# Replacing Rear Coil Spring 1970 Lemans



## kenbaustin (Dec 24, 2010)

I'm replacing my rear coil springs on my 1970 Lemans and I wanted to make sure I understood how this is best done. From what I have been reading the way to do this is...

1. jack up the rear end and put onto jack stands
2. use hydraulic jack to hold the rear end in place.
3. remove the bolts from the rear shocks.
3. drop the rear end by slowly lowering it with hydraulic jack
4. remove the spings once preassure is released from spring

Questions: Will the rear end drop by removing the bolts from shocks or do the control arms or anything else need to be removed for the rear end to drop?

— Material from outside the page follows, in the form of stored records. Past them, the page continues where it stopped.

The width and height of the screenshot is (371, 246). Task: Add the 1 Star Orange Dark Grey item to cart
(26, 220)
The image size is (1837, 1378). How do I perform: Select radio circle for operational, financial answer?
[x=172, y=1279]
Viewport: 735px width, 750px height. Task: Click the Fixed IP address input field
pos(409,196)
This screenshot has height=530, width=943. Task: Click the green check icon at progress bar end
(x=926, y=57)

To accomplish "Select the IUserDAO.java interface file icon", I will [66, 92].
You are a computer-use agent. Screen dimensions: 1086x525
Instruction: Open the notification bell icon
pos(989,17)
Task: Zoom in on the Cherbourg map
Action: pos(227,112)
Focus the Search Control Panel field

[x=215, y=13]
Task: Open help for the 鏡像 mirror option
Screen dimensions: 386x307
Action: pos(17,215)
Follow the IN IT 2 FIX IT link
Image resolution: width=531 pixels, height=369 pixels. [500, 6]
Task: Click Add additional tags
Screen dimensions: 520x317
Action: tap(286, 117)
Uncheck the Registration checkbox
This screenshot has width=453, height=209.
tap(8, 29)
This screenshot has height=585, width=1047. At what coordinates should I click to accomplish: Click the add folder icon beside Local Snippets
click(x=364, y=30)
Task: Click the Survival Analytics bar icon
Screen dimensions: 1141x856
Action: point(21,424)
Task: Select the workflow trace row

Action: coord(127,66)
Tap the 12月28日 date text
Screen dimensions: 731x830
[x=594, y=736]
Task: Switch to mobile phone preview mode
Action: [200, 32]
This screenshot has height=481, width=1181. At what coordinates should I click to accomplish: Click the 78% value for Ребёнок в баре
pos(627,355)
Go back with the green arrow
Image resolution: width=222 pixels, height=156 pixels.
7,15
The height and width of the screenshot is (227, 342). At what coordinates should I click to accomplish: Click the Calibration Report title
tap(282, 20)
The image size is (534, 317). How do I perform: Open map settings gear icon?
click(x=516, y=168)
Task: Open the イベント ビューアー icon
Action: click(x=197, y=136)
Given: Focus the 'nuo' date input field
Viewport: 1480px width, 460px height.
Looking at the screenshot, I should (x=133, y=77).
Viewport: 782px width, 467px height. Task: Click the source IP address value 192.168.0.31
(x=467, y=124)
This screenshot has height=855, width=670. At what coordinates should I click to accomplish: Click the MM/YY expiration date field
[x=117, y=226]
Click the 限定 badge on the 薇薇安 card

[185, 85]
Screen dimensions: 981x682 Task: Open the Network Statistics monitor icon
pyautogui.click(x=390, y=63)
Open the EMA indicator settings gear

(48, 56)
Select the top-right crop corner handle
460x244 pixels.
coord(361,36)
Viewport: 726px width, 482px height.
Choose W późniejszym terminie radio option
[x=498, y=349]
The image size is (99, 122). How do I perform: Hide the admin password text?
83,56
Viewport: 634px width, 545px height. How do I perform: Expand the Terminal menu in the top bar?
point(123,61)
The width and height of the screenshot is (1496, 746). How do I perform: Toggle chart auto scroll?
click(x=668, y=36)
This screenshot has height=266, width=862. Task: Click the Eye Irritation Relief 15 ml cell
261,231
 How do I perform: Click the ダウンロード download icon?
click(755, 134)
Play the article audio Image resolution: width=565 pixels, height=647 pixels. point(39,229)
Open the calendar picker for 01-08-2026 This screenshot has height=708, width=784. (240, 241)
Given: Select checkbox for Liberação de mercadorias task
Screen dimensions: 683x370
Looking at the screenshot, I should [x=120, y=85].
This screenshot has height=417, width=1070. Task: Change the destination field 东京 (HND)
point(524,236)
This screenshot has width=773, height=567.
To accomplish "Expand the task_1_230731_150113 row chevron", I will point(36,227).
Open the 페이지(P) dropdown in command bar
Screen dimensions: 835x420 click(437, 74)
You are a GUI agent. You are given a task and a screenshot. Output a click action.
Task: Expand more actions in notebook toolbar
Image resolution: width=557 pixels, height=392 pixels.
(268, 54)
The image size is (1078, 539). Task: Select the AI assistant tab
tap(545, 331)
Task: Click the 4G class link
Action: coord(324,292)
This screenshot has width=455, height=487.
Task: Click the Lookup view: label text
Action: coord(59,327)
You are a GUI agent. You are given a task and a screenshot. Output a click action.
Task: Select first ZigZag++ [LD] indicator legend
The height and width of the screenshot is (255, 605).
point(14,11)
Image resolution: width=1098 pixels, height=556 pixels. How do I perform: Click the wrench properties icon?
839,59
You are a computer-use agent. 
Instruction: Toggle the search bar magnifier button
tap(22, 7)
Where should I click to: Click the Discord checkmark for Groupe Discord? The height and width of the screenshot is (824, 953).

I should not need any spring compression tools correct?

Anything else that I should be aware of?


----------



## Rukee (Feb 8, 2007)

Yep, that's about it. Should be a piece of cake. Hardest part is getting the shock bolts off.


----------



## kenbaustin (Dec 24, 2010)

cool thats what I thought. I replaced my shocks about a year ago so they should come off. Should I be able to just take the bottom bolt off the shocks to get the spring out or you think I will have to take the top bolts as well to get the springs out?


----------



## tony g (Mar 3, 2012)

after replacing one side other side will be hard to get in so jack up 1st side a little so 2nd side drops and new spring will slide in easy couldnt get 2nd side in without doing this


----------



## kenbaustin (Dec 24, 2010)

Thanks for the tip...


----------



## 68greengoat (Sep 15, 2005)

kenbaustin said:


> cool thats what I thought. I replaced my shocks about a year ago so they should come off. Should I be able to just take the bottom bolt off the shocks to get the spring out or you think I will have to take the top bolts as well to get the springs out?


Just the bottoms........


----------



## rickm (Feb 8, 2012)

kenbaustin said:


> I'm replacing my rear coil springs on my 1970 Lemans and I wanted to make sure I understood how this is best done. From what I have been reading the way to do this is...
> 
> 1. jack up the rear end and put onto jack stands
> 2. use hydraulic jack to hold the rear end in place.
> ...


be careful when lowering rear that you dont damage brake hose.


----------



## kenbaustin (Dec 24, 2010)

Did them last night and they went in easy. I'm doing a rear disc brake conversion and so I thought it would be good to do the springs while I had things apart. Lots of room to negotiate those springs. Thanks again.


----------



## joedee (Dec 13, 2012)

*springs and shocks*

Hi,
I have a 68 GTO and will be needing shocks and springs. I want the car to have the stock hight. Car currently has the stock 14 inch rally 11's. What are you guys using for spings and shocks?

Joe


----------



## 68greengoat (Sep 15, 2005)

That's another thing you can check off the list, ken.... 

joedee, please start your own thread...... Thanks

68'


----------



## dtat12 (Nov 6, 2020)

recently replaced coil springs in my 69 lemans, the driver side is sitting very low compared to passenger side the springs were both the same, any reason for this? originally the springs were two different sizes on the back just wondering if there was a reason the previous owner would have put two different sized springs in


----------